8th Mayor of St. John's
- In office November 8, 1949 – November 16, 1965
- Preceded by: Andrew Carnell
- Succeeded by: William G. Adams
- Leader of the Progressive Conservative Party of Newfoundland
- In office April 8, 1949 – November 8, 1949
- Preceded by: Party established
- Succeeded by: John Higgins

Councillor-at-Large for St. John's
- In office 1943–1949

Personal details
- Born: Henry George Reginald Mews December 18, 1897 St. John's, Newfoundland Colony
- Died: January 6, 1982 (aged 84)
- Party: Progressive Conservative
- Spouse(s): Vera Sparling ​(m. 1926⁠–⁠1957)​ Mary Summers ​(m. 1958)​
- Children: 2
- Relatives: Henry J. B. Woods (maternal grandfather)
- Branch: Royal Newfoundland Regiment
- Service years: 1917–1919
- Rank: Lieutenant

= Harry Mews =

Canadian politician (1897–1982)

Henry George Reginald Mews (December 18, 1897 – January 6, 1982) was a Canadian politician from Newfoundland. He was the eighth mayor of the city of St. John's.

== Background ==

Mews was born in St. John's on December 18, 1897. He was the son of Arthur Mews, a civil servant, and Mabel Woods, the daughter of Henry J. B. Woods, who served in the colonial cabinet and was postmaster general from 1902 to 1914. Mews was educated at the Methodist College in St. John's and served as a lieutenant with the Newfoundland Regiment during World War I. After his return, he worked with the Goodyear Tire and Rubber Company in Ontario. Mews contracted tuberculosis and was treated in New York. He recovered and married Vera Sparling in Montreal in 1926. Soon afterwards, he returned to St. John's and worked as a secretary in the Board of Trade. In 1936, he became an insurance company manager with The North American Life Assurance Company.

== City councillor and political leader ==

Mews was first elected to St.

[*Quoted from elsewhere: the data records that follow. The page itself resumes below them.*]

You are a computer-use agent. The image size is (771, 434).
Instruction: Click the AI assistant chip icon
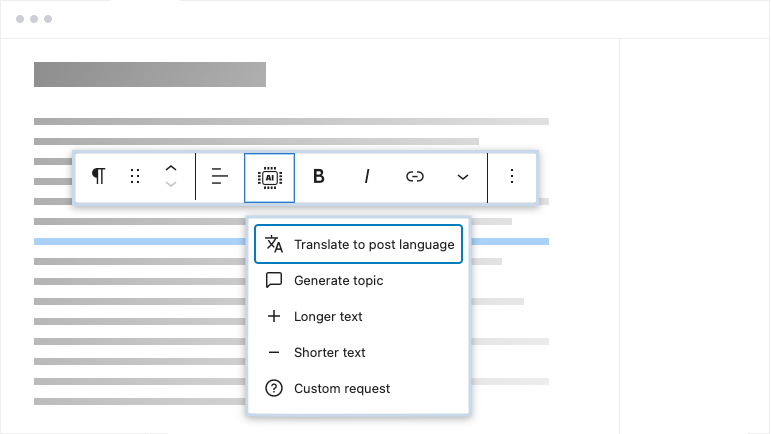tap(269, 176)
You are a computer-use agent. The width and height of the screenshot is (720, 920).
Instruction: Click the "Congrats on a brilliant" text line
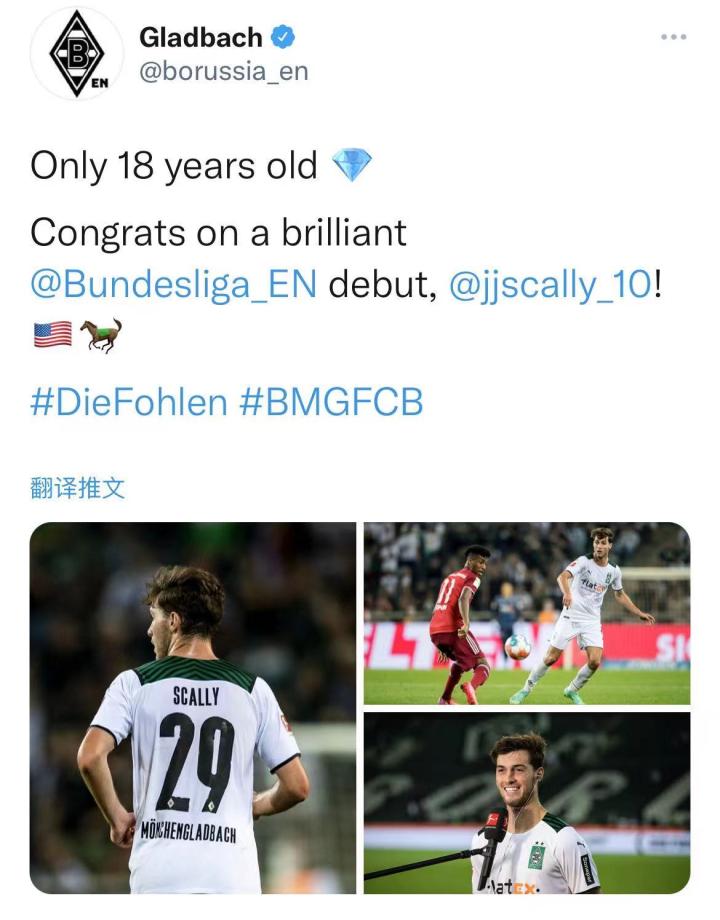[218, 233]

John's City Council as an alderman in 1943 and was mayor from 1949 to 1965. He served as leader of the Progressive Conservative Party when the dominion joined Canadian Confederation in 1949 and led the party in the 1949 provincial election in May losing to Joey Smallwood's Liberals and failing to win a seat in the Newfoundland House of Assembly. He was elected mayor for the first time on November 8, 1949, and stepped down as provincial party leader soon after.

== Mayor of St. John's (1949–1965) ==
During Mews' tenure as mayor, the city undertook a slum clearance program in its downtown and built public housing in various parts of the city. He also oversaw the creation of a large suburban development in the northeast of St. John's. In 1957, council created the St. John's Transportation Commission, taking over the city's privately owned bus system. During his term as mayor, the city had accumulated a substantial fund which was used for the construction of a new city hall in 1969.